The release and restitution of the mayors was another demand set forth by the opposition in the meeting that ended in the early hours of Friday morning.
The opposition is also demanding that armed irregular civilian groups de disarmed.
In the talks, the government and MUD leaders outlined their conflicting visions of the country, the economy and democracy, with each side sounding a litany of complaints about the conduct of the other over the past 15 years.
“The prospects for reaching an agreement on the underlying questions are still remote, because of the conflicting visions, at the end of a first meeting which seemed more like group therapy than a dialogue or negotiations,” political science professor José Vicente Carrasquero commented to IPS.
The foreign minister of Ecuador, Patiño, said that “despite the difficulties, the meeting was positive; a catharsis was necessary; they needed to meet face to face.”

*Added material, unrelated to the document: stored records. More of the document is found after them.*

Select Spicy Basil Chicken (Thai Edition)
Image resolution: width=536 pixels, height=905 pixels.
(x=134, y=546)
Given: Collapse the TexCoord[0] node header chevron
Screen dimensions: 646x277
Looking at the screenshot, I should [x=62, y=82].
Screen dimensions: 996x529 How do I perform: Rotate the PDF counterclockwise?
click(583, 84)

MUD coordinator Ramón Aveledo, a Christian Democratic politician, proposed dates for further talks, starting with a meeting between the government and the students.
MUD called again for respect for the 1999 constitution, the separation of powers, measures against crime, and an amnesty law.

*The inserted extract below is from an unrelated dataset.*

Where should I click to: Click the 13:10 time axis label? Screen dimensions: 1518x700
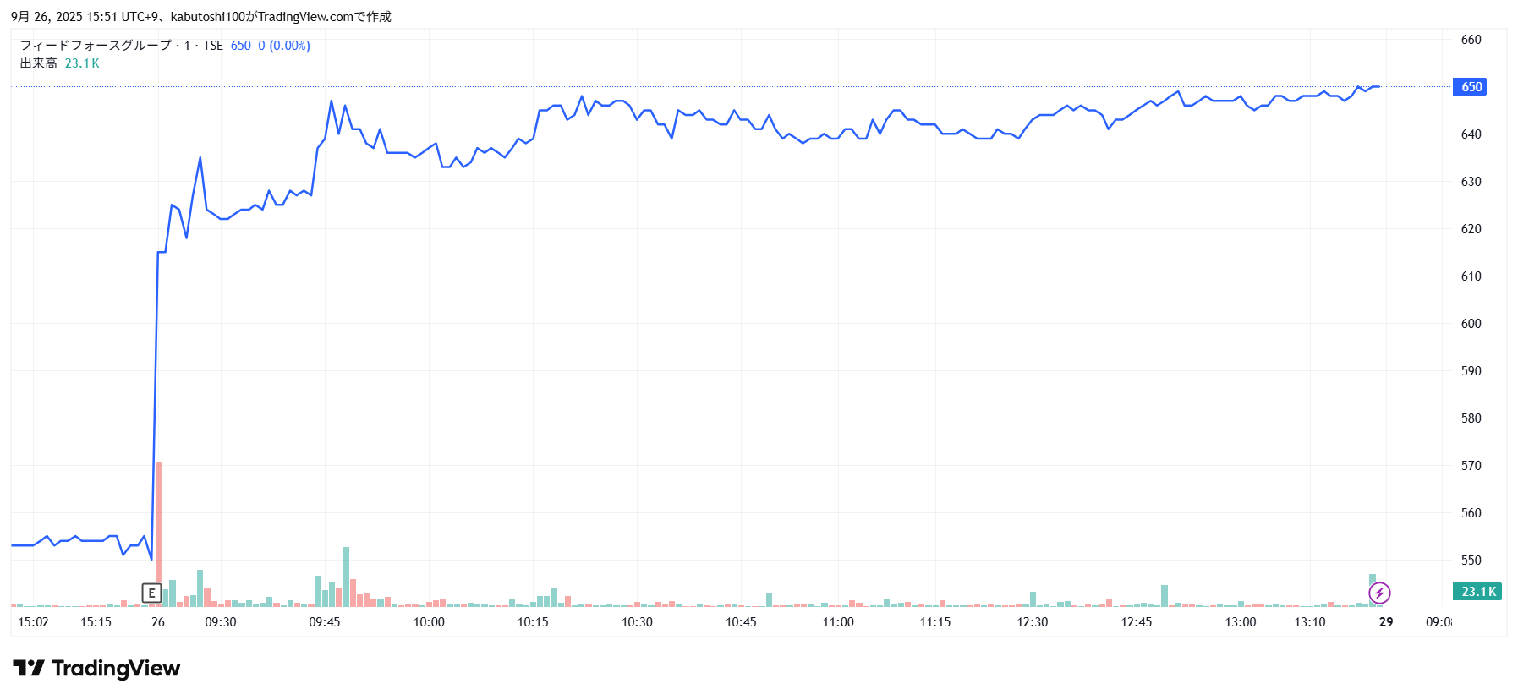coord(1310,622)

The opposition’s proposed amnesty would involve the release of those in prison for the current protests and others serving lengthy terms for involvement in the violent demonstrations that led to a short-lived coup that toppled Chávez for 48 hours. Thursday was the 12th anniversary of the coup.
Maduro designated a government commission to evaluate the issues and the next meetings. One of the members, Foreign Minister Elías Jaua, said “the president has the mandate of the people and can’t just do what MUD wants.”
The governor of the state of Miranda, Henrique Capriles, the leader of the moderate opposition who was Maduro’s rival in last year’s elections, also took part in the debate. “Things have to change, or this will burst,” he said at the end of his address in the meeting.